Firing the Grey Lady

My apologies for the blog lull since July 25th. I had a major (and successful) work event the next day that left me pretty wiped out, and ready for the three day weekend with my friends Adam and Jen and their crowd out on the Cape. I returned to a busy week at work, Abby's 32nd birthday and a need for some serious daddy duty this weekend. But I'm back now.

My big decision of the past week was canceling my subscription to the New York Times. I have been reading the Times since I was a little kid (my father was a newspaper wholesaler, as was his father, and I have photos of an adorable baby Real Charlie literally crawling around on the Times) and have had my own subscription since the first day of freshman year of college. I could never imagine life without a daily paper, and for as long as I can remember, that paper has been the Times.

But I've moved on the past few years. The Jayson Blair scandal was very disillusioning, and the continued string of forgeries and distortions (many of them, irritatingly, seem to be designed to make the President, people of the Right and/or religious people look bad) has broken my confidence in the paper's quality. The culture coverage has become obsessed with celebrity and television. The arch "New Yorky" tone has gotten stronger, and bothers me more as a Bostonian. And the anti-Israel bias definitely bothers me more than in the past.

I've gotten The Boston Globe at work for years, and it is a decent paper. It is written at least four grade levels below the Times, but it covers the Sox well (except for the CHB, of course), reviews museums and restaurants I might actually visit someday, and features the obituaries of people I know, giving me the opportunity to cluck my tongue at the Angel of Death each morning over my muesli. Abby is eager to see more local news, get some ideas of things to do with the kids and, also, feels that the Globe covered her show at the Wellesley Free Library well last year. So we are Globe subscribers now, and I'll miss the Times (the article on wealthy but not super wealthy people in Silicon Valley today was super) but not so much (the Noah Feldman magazine section hatchet job on Maimonides School is shaping up to be another disaster).
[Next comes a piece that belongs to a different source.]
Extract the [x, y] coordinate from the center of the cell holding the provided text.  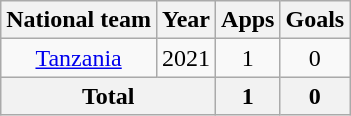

On the subject of Abby, those in you in, near or able to travel to Portsmouth, New Hampshire should check out Abby's work at Three Graces Gallery starting this Friday. The exhibit is a group show called "Things With Wings" and Abby has some great new stuff for you to see. She is the featured artist on the exhibit announcement - check it out. I am always so proud of my creative and brilliant wife, who makes such beautiful things and cares for our two little people and keeps me on the straight and narrow, too. If you can catch this show, please do so.